Amar’e Stoudemire’s beginning to the 2012-13 season was less than inspiring. He missed time in training camp with various sore limbs, made his preseason debut late – in which he scored 18 points on 8-11 shooting and showed immediate chemistry with Raymond Felton and the rest of the team – and then missed two months’ worth of action while recovering from surgery in his knee to remove a ruptured cyst. When he returned to the court, he looked… rusty.
In his first six games back, Stoudemire played under a 20-minute limit, and took some time to get adjusted. He bricked bunnies at the rim, couldn’t time his rebounds and jumps correctly, and looked even flatter than normal on defense. He averaged 9 points per game on 44% shooting with just 3 rebounds per game.
However, over the previous seven games, Stoudemire is starting to show glimpses of his old self. While he still lacks his normal explosion, a consistent jumper, and a competent sense of what to do on defense, Stoudemire is finishing around the basket much better, fitting into the offense, rebounding at a better rate, and at least giving effort on the defensive end. In the last six games – in which the Knicks are 5-2 – Stoudemire is averaging 15.8 ppg on 64.9% shooting, with 5.4 rpg, while attempting 6.3 free throws per game in just 23.9 minutes per game.

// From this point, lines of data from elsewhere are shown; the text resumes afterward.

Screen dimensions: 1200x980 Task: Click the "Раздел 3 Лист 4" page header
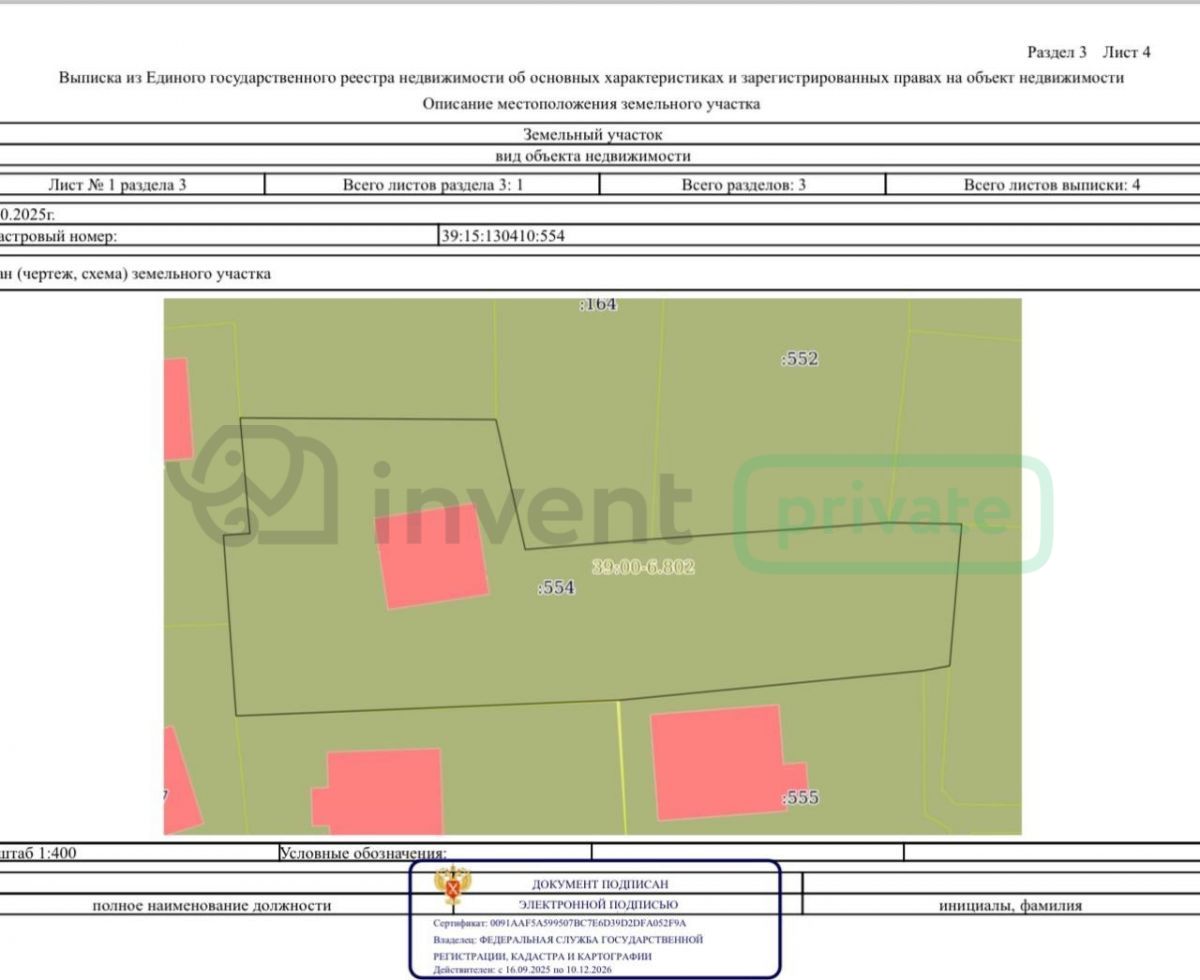(x=1088, y=52)
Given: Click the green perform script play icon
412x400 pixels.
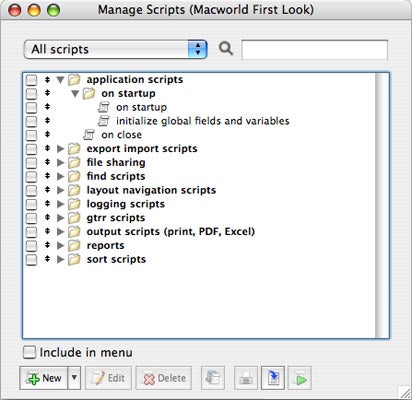Looking at the screenshot, I should coord(300,378).
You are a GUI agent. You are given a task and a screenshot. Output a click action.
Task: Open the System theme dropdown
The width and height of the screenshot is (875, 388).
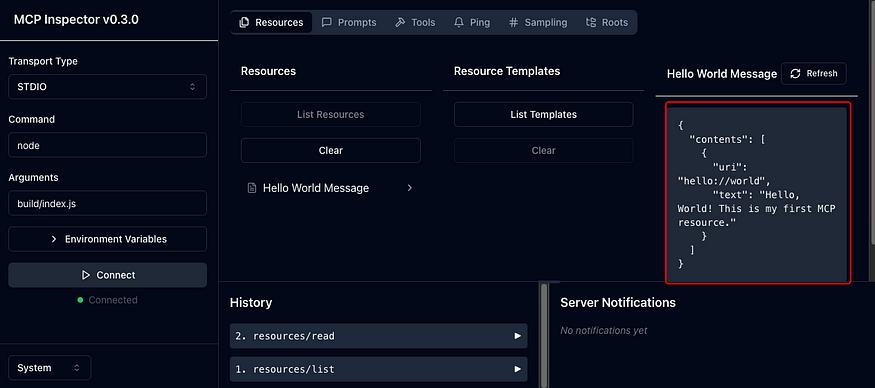[x=50, y=368]
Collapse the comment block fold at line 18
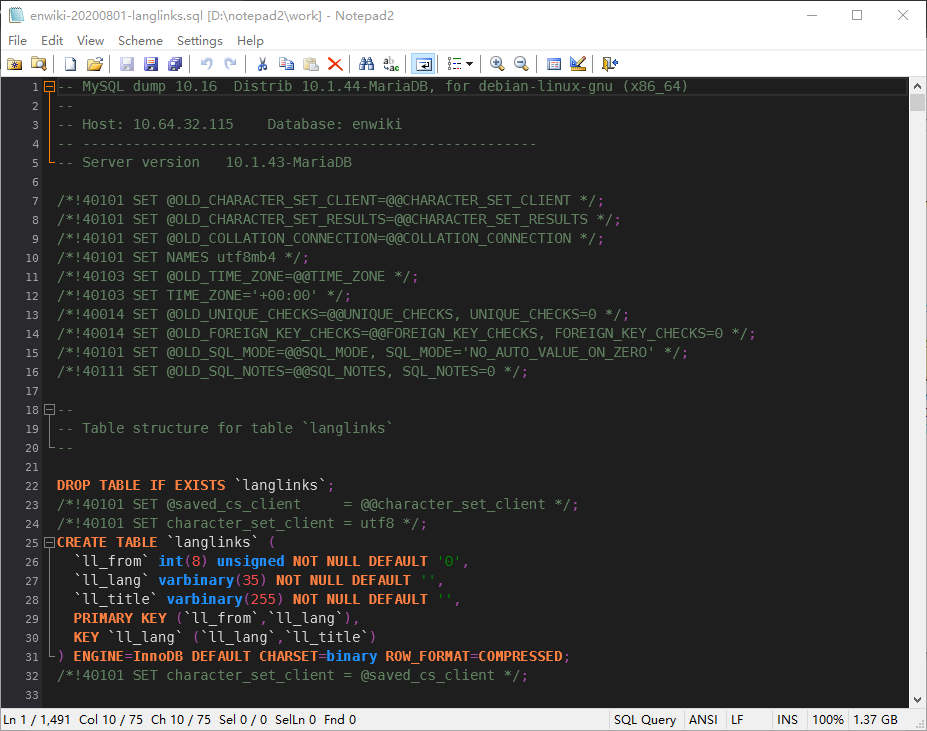 50,409
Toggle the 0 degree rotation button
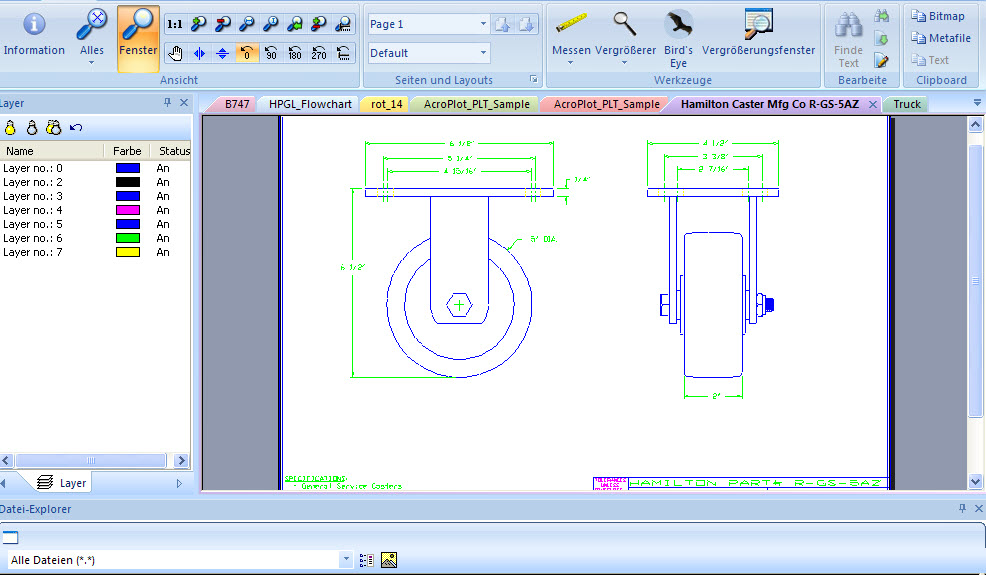986x575 pixels. coord(247,53)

Per 36 minutes, Stoudemire’s numbers look like those of an All-Star forward. His scoring per 36 is up to 20.2 ppg from last year’s 19.2, and his FG% is better as well. He is averaging less rebounds per game and less blocks, but overall, Stoudemire is starting to look like a consistently valuable member of the Knicks’ rotation.
Likewise, as has been discussed, Stoudemire is blending in with his fellow frontcourt co-stars, Carmelo Anthony and Tyson Chandler. When the three have shared the court this season (granted, in just under 108 minutes so far – a small sample size), the Knicks are a +31. According to nbawowy.com, on offense, when the three have played together, each player is shooting above their season average FG% (well, Tyson Chandler is 66%, down from 68% on the season, but hardly anything worth complaining about). As a team, in 120 possessions, the Knicks are shooting 49% from the field and averaging 1.15 points per possession.

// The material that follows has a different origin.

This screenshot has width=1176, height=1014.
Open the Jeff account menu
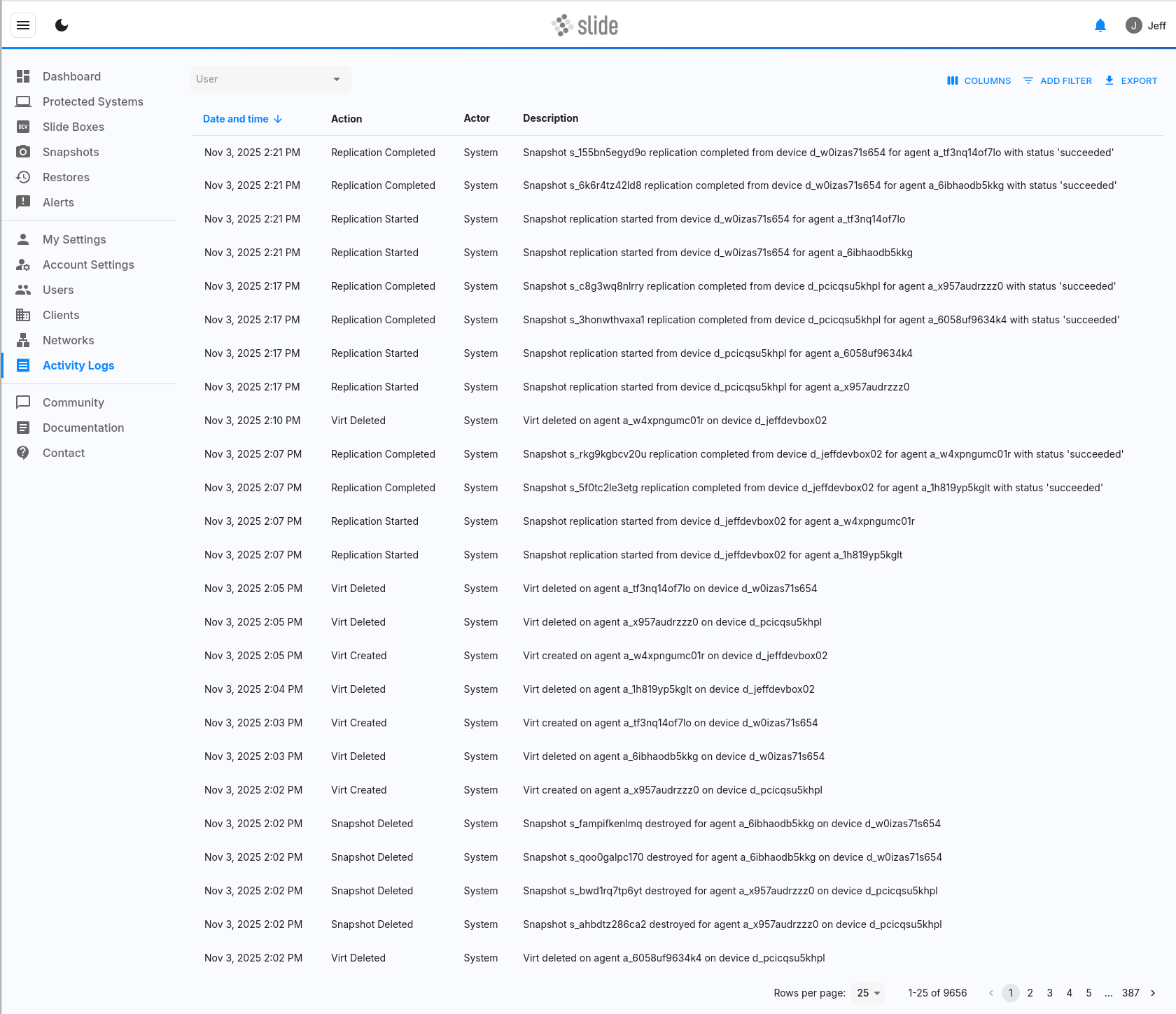[x=1145, y=26]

Equally as encouraging, Stoudemire, Anthony, and Chandler are blending in defensively. In 120 possessions – again, a small sample size – opponents are shooting just 41.9% from the field and averaging only .94 points per possession.
To put it simply: the Knicks are out-performing opponents on both ends of the floor when Stoudemire, Anthony, and Chandler are playing together. Who could’ve seen this coming a month ago?

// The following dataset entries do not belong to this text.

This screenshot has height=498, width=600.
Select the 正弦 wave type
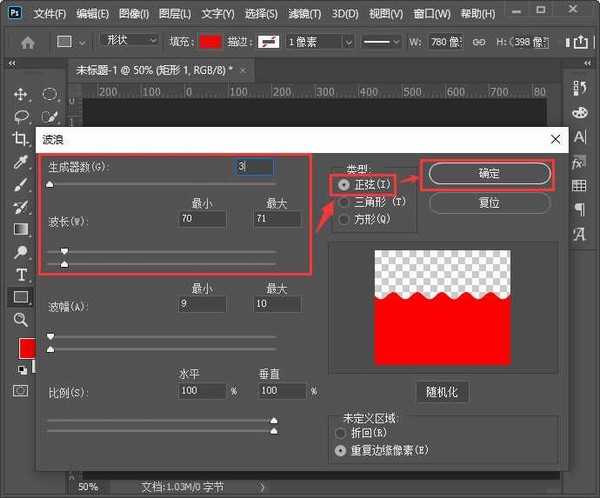coord(345,185)
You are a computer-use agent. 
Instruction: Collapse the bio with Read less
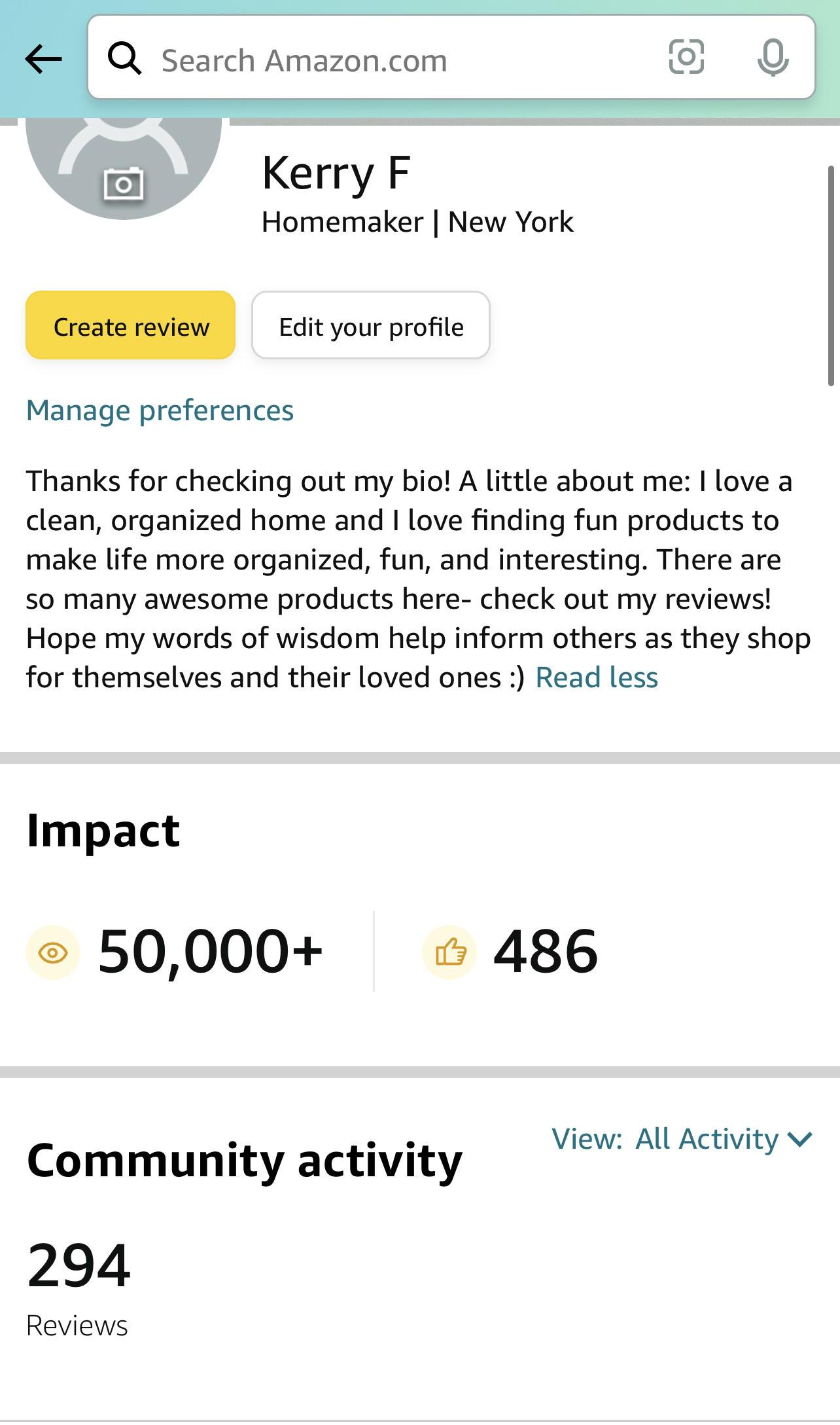596,677
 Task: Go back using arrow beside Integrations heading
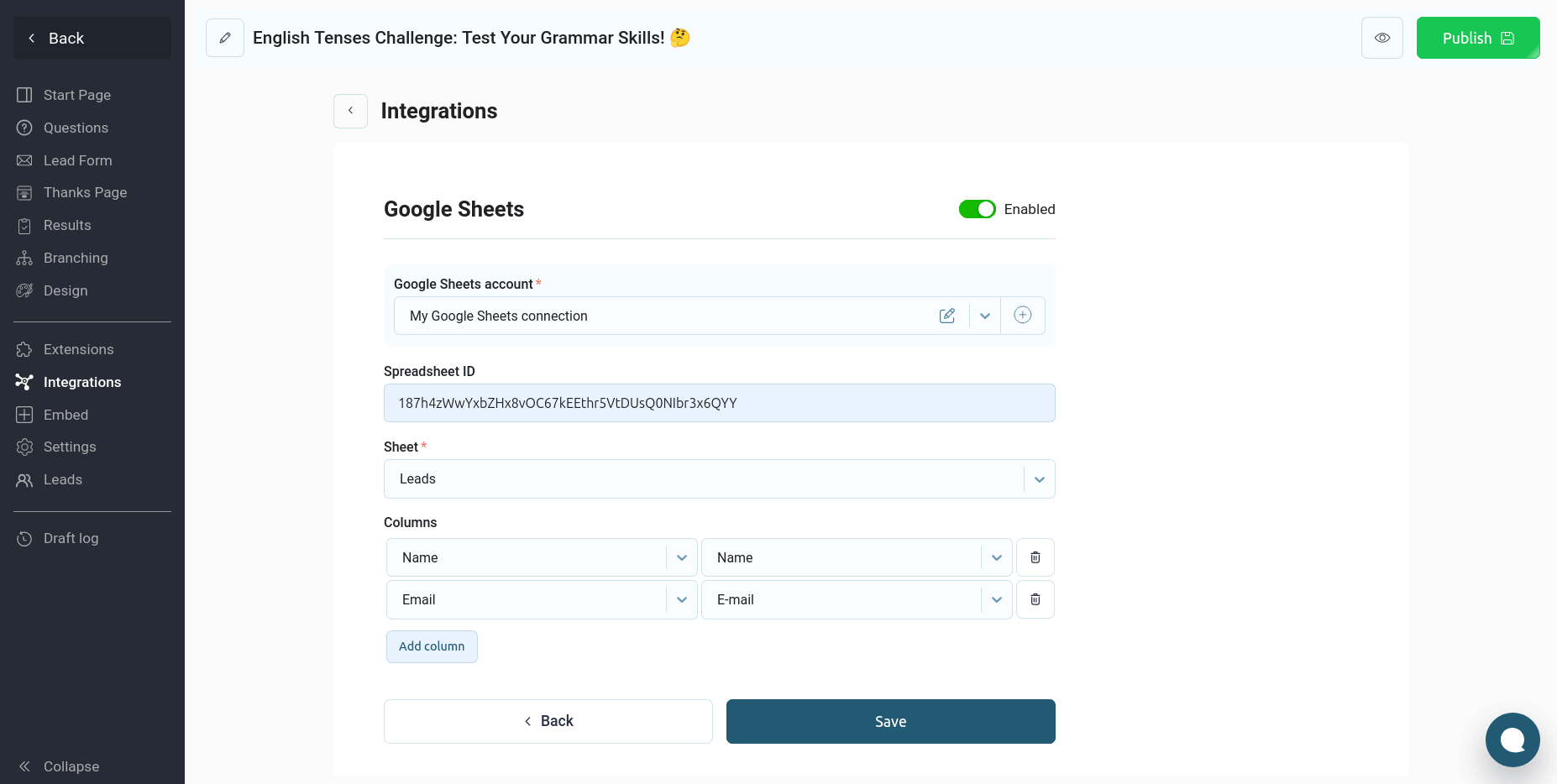[x=350, y=111]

Mike Woodson also deserves credit, though. Woodson, so far, has successfully mixed three players that had far more detractors than supporters. Of course, a big difference in Stoudemire’s ability to function between Anthony and Chandler stems from the fact that the Knicks now have Raymond Felton, Jason Kidd, and Pablo Prigioni at the helm as opposed to Toney Douglas, Baron Davis, and Mike Bibby. However, Woodson encouraged Stoudemire to seek out Hakeem Olajuwon’s help this summer. Thus far, Olajuwon’s lessons have helped turn Stoudemire into an effective post player (nearly 31% of Stoudemire’s possessions come in the form of post-ups). Many people doubted Stoudemire’s ability to change his stripes after ten years in the league, but he is proving them wrong.
Woodson has also managed Stoudemire’s minutes nicely. He is yet to play over 30 minutes in a game and has yet to start a game. Stoudemire, of course, deserves a ton of credit for accepting a role off the bench (something another power forward is having trouble with), but Woodson seems to have Stoudemire in a perfect rhythm as of late.
Stoudemire has done a near 180-degree turn through the course of January and it still seems as though he has work to do. He likely will still regain a little bit more explosiveness around the basket which will help his rebounding and ability to finish, and he is learning the defensive schemes and rotations. If his improvement on the offensive end in recent weeks is anything to be taken seriously, we should all be excited about having Amar’e Stoudemire back on the court.